Other cities, such as New York, are taking a more exploratory approach, aiming to use public funds to partner with income shares providers to see if they might be a better path for workforce or education loans.

I think that investment from public entities will work better than them piloting or administering these new strategies.

I came to this conclusion by learning the hard way; originally, my pilot program was not just supposed to give out cash grants, but to explore how local governments could run their own economic experiments (read more about the theory behind it in this Brookings post). After a frustrating year, I learned that governments are simply not set up for welfare innovations. Learning requires failure and accountability. I found that agencies were extremely averse to publically committing to releasing data regardless of outcome, and to rapidly iterating the strategy for how they gave out income. Most wanted extended deliberations with all stakeholders, and that does not work with rapid iteration.

Agencies (and agency employees) are mandated by law to deliver services in a democratic fashion, regardless of outcome. In order to innovate, people’s jobs and budgets need to be on the line. Public sector organizations are not designed to be outcome-oriented enough for income shares, but at the same time, it is difficult for private organizations to expand access to new populations without funding for research and development of programs for the unique needs of lower-income recipients.

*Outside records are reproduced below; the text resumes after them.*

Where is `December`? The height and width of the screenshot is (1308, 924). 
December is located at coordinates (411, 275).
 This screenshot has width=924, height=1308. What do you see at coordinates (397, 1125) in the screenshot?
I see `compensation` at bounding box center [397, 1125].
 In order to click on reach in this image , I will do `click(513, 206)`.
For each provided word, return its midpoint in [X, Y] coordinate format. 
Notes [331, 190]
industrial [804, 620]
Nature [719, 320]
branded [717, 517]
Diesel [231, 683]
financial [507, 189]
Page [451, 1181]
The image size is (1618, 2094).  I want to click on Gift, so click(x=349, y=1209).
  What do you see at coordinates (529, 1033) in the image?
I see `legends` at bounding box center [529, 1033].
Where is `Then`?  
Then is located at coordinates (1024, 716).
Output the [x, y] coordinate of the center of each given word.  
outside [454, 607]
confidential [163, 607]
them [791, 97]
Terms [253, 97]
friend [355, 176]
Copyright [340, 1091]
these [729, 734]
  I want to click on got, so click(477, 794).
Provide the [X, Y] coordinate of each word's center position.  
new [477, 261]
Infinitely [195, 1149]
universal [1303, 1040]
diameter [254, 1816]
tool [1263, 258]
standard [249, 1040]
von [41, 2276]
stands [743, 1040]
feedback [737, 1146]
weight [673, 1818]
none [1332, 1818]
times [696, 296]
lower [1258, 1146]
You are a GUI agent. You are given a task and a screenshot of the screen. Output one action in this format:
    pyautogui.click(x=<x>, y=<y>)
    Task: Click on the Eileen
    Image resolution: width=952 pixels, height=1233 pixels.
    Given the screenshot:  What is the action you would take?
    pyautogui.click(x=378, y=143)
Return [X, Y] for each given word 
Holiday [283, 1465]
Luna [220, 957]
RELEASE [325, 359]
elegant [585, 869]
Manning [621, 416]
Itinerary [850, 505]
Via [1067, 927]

During my interviews with people who ran income share pilots, I learned of one partnership which had targeted disadvantaged and minority students with a reputable high-tech vocational provider. The pilot fund lost money because many students either did not get jobs or the jobs were not high-paying enough.

This mirrors my own experience: many of the recipients I loaned money to never paid back. Many dropped off from communication, and even the ones I consider an initial success may have difficulty down the road.

It is possible to overcome these challenges, but it will take dedicated research and exploration with the help of public-private partnerships. The more governments experiment with replacing or supplementing cash welfare with income shares through private sector partners, the better we will become at learning how to help underemployed workers come out of this pandemic better than they entered it.